On June 9, 2016, HSI sued Cook in federal district court and asserted a federal claim for misappropriation of trade secrets under the DTSA as well as seven other state law claims, including, among others, claims under the California Uniform Trade Secrets Act and California Unfair Competition Law and for breach of contract. HSI filed an application for a TRO on the same day that it filed its lawsuit.

One day later, on June 10, 2016, the federal district court found that HSI was likely to succeed on the merits of its claims because it demonstrated that Cook e-mailed and downloaded, to her personal devices, confidential information from HSI before leaving her employment to work at a competitor and Cook had signed agreements containing confidentiality and non-solicitation provisions. The court also found that Cook would suffer no undue hardship from the entry of a TRO because HSI only requested that Cook be enjoined from soliciting HSI customers to which she was assigned – conduct that was already prohibited under her confidentiality and non-solicitation agreement. Finally, the court found that the public interest is served when a defendant is asked to do no more than abide by trade laws and the obligations of contractual agreements signed with her employer.
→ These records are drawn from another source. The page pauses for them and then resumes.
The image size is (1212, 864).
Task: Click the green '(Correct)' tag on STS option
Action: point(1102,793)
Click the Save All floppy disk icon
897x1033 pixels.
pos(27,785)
Accordingly, the court granted a TRO prohibiting Defendant from accessing or using HSI information and from contacting or soliciting HSI customers. Notably, the court did not require a bond because the TRO would not cause any damage to Cook’s legitimate business and in her contracts with HSI she agreed that HSI could seek injunctive relief without a bond.

Lessons Learned

The swift grant of a TRO by the federal district court demonstrates the utility of the new federal trade secrets law in protecting trade secrets and holding employees accountable for violating contractual and common law obligations to employers who provide them with access to confidential information and trade secrets to further business interests.